Perkins did not always teach at Nystrom, a school in Program Improvement facing sanctions under No Child Left Behind. She began her teaching career in the affluent community of Walnut Creek. Switching to Nystrom was a matter of choice; she threw tenure to the wind because she wanted to go where she was most needed.
In Walnut Creek her students scored in the high 800s or low 900s on STAR tests. But after 18 years, she needed a challenge. At the urging of a friend, she visited Nystrom. The minute she walked in, she knew she was meant to teach there. And she’s remained at the low-income school for the past four years. It is the challenge she wanted and then some. Nearly all of her students are English learners who live in poverty. Many come to school hungry. They live in a community plagued by gang violence.
“On my first day of school, there was a drive-by shooting on the street behind the school,” recalls Perkins, a member of United Teachers of Richmond. “There were two bullets on the playground where the kids have recess. It happens here a lot. One family told me that they have spent the night in the bathtub because they are afraid of bullets coming into the house.”
Despite working harder than ever, the veteran teacher wasn’t the least bit surprised when students at her new school missed the 800 mark in STAR test results. They scored much lower, in fact, than her students in Walnut Creek. And despite what she is hearing from politicians, her teaching skills are not the reason, says Perkins.
“I’m absolutely the same teacher I was in Walnut Creek,” says Perkins. “But students here have a much harder time and come to school much less prepared. They are not proficient in English. Their first language may be Spanish, Chinese or Arabic. They have limited vocabulary and limited experiences. Most have not been beyond their neighborhood. They don’t even know that the San Francisco Bay is just a few blocks away. Compare that to my students in Walnut Creek who fly to Paris for spring break.”
If schools evaluate and pay teachers based on their students’ test scores, Perkins thinks, it will hurt rather than help low-income schools.
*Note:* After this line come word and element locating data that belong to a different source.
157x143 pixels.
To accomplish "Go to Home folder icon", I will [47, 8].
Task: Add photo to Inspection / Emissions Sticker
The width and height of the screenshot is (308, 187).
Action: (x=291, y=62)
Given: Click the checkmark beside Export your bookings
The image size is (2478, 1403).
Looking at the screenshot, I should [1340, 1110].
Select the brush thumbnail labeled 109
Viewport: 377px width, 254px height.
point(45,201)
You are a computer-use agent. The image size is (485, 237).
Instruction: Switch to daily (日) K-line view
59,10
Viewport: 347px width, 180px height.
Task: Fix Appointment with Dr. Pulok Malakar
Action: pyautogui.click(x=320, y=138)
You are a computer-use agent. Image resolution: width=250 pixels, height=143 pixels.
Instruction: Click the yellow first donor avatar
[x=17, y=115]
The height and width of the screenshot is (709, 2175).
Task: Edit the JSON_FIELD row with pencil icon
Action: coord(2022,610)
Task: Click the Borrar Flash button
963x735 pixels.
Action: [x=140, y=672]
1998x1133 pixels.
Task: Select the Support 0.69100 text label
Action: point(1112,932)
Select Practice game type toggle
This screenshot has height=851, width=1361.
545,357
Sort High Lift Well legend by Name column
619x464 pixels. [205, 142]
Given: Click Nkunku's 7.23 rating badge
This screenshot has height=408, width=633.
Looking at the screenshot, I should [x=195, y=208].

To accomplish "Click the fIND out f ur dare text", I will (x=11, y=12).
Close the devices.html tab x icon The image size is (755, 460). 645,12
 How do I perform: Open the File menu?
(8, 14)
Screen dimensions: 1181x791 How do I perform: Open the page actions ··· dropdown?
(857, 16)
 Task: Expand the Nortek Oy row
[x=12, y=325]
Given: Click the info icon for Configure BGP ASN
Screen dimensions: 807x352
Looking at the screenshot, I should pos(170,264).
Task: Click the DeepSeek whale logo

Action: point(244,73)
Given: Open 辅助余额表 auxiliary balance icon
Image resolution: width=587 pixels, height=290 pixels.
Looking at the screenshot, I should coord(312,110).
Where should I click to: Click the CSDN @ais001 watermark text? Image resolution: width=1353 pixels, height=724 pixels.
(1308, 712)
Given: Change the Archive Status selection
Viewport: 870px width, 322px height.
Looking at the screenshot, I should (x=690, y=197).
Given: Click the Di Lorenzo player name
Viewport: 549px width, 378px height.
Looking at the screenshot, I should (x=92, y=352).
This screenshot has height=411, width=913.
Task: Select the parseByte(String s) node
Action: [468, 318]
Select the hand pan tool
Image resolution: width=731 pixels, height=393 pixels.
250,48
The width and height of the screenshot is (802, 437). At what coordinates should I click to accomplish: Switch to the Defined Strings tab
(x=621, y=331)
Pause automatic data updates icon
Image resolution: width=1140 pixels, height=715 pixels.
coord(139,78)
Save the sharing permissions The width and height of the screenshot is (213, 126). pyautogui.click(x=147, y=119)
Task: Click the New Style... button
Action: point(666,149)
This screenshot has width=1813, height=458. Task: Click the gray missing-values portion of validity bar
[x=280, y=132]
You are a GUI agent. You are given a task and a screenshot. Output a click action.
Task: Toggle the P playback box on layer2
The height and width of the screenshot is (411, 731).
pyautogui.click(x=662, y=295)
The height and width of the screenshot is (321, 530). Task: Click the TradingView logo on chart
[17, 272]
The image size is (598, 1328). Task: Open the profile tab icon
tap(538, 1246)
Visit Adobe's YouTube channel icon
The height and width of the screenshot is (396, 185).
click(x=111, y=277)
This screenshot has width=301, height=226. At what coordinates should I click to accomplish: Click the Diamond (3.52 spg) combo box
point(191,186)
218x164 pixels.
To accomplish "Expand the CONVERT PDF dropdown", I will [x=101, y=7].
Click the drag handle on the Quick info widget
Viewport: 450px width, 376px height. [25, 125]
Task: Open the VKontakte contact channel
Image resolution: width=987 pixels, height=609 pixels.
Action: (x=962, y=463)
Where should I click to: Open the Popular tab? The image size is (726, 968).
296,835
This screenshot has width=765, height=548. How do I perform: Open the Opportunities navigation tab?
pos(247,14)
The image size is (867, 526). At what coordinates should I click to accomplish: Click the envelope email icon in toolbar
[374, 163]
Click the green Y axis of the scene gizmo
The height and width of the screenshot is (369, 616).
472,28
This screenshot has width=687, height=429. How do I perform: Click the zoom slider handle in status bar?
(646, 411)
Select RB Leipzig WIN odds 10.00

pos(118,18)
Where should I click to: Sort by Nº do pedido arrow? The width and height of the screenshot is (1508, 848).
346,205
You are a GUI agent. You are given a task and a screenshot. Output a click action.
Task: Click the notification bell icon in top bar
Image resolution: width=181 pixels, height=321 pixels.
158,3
Why on earth, she asks, would somebody volunteer to teach the most challenging students when they could teach in wealthy communities where students score higher? It would drive away qualified, hard-working, experienced teachers where they are most needed, she says.
“If teachers were evaluated based on their test scores, nobody would want to teach here at Nystrom,” she says. “How would they fill teaching positions? There is already a high turnover because it’s a tough place to teach. To me, the tests mostly measure how well a child understands English.”
And that’s precisely why it is so important that the federal Race to the Top regulations don’t mandate that teacher evaluations and salary be based solely on how their students perform on standardized tests, says Perkins.
This year, Perkins is teaching kindergartners. Even though they won’t be tested, there is intense pressure to get them ready for testing in the future. But she does not want to destroy a love of learning in her youngsters, so she incorporates play into learning activities whenever possible.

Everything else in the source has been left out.